What you will do
1. Edit the passage of the newsletter from "From the future" up to and including "in the benefits.", replacing "London" with "Manchester".
2. According to the newsletter, which country is buying up controlling stakes in lithium mines?
3. List every economy or bloc for which, according to the newsletter, Roussinos says some form of Green New Deal is now the dominant medium-term economic model.

Pineapple Juice 1: We had the bouncers chucking them in
Green New Deals, jazz, luxury beliefs, Ash Wednesday, etc
Dear Reader,
My previous letter promised you a regular round-up feature called “Pineapple Slices”, but I had misremembered my strategy. It’s actually going to be called “Pineapple Juice”, the idea being that this newsletter has taken the rough, scaly, pulpy mass of contemporary writing and extracted from it only what it sweetest and most nutritious...
...and sharpest, as with Aris Roussinos’s essay for UnHerd on 21st-century geopolitics. In short: imperialism is back, and this time it’s green. “Some form of Green New Deal,” Roussinos writes, is “now the dominant medium-term economic model for Britain, the United States, China and the EU.” Not because they’ve been taken over by tree-hugging vegans, but as
a means to restart a sluggish global economy after decades of stagnation, a gigantic form of Keynesian stimulus analogous to the New Deal after which it is named, or to the Trente Glorieuses during which a shattered post-war Europe rebuilt itself.
Sounds good, no? Maybe the jobless Class of 2021 can all find work constructing sensitively-designed hydroelectric dams in remote lakes. However, the Green New Deal also means a new kind of global contest:
Though it has barely impinged on the popular consciousness, we are already witnessing a new “Great Game” as industrial economies seek to secure their control of elements like lithium, essential to the production of the lithium-ion batteries which are rapidly turning electric vehicles from an expensive toy into the affordable, and soon dominant, mode of transport. China … is buying up controlling stakes in lithium mines from Australia to Bolivia.
Control of raw materials can be a very ugly game. But that, it seems, is what we’re in for. Read Roussinos for a preview.
From the future to the past. In The Critic, Dominic Green reminisces about Ronnie Scott’s, the club which brought to London some of the great figures of 20th-century jazz. Even if the names of Count Basie, Ella Fitzgerald and Miles Davis raise barely a shrug from you, I think you’ll enjoy Green’s depiction of a world from which us non-musicians are excluded, though we share in the benefits.
Ronnie’s was our clubhouse, the place you could go when everywhere else was closed or full up with office drinkers and tourists. I never had to join, never had to pay, was never turned away even when they were queueing round the block. “You’re family,” Pete King would say, flicking his square head back towards the red darkness and the wave of music. “Go on.”

Provided material
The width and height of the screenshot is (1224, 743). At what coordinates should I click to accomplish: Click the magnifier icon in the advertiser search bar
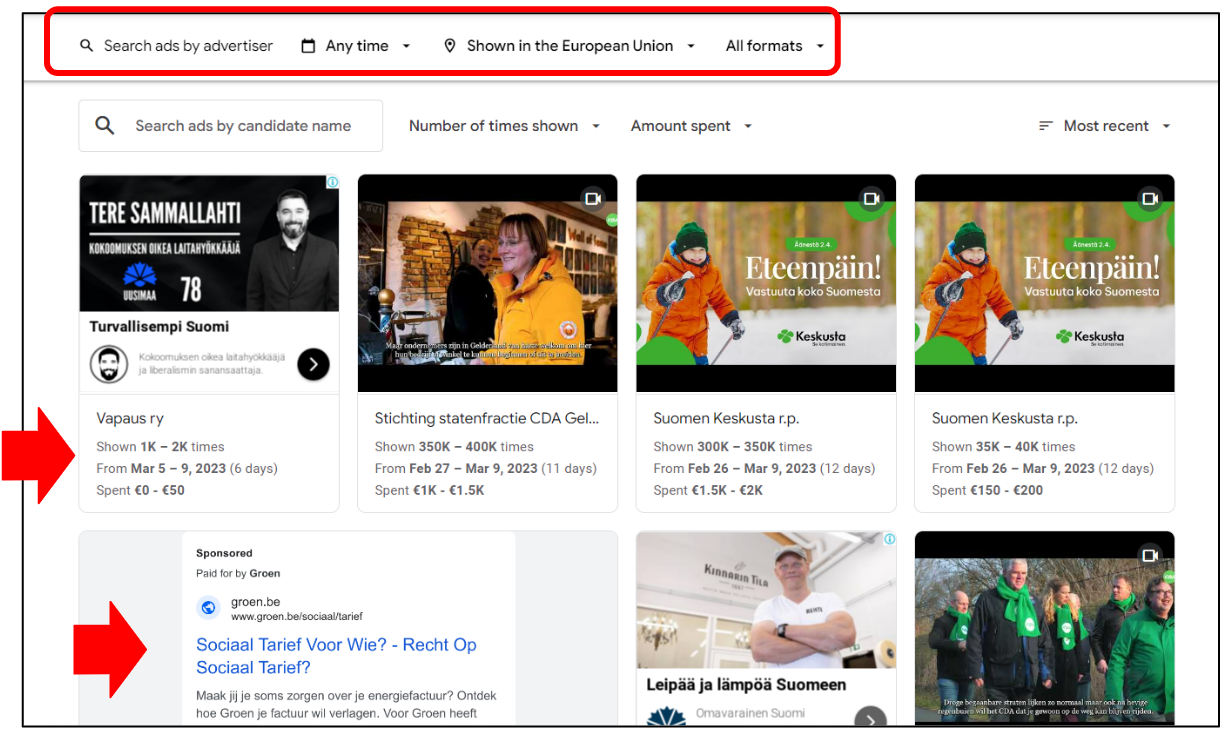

The solutions
1.
From the future to the past. In The Critic, Dominic Green reminisces about Ronnie Scott’s, the club which brought to Manchester some of the great figures of 20th-century jazz. Even if the names of Count Basie, Ella Fitzgerald and Miles Davis raise barely a shrug from you, I think you’ll enjoy Green’s depiction of a world from which us non-musicians are excluded, though we share in the benefits.

2. China is buying up controlling stakes in lithium mines from Australia to Bolivia.

3. Britain, the United States, China, the EU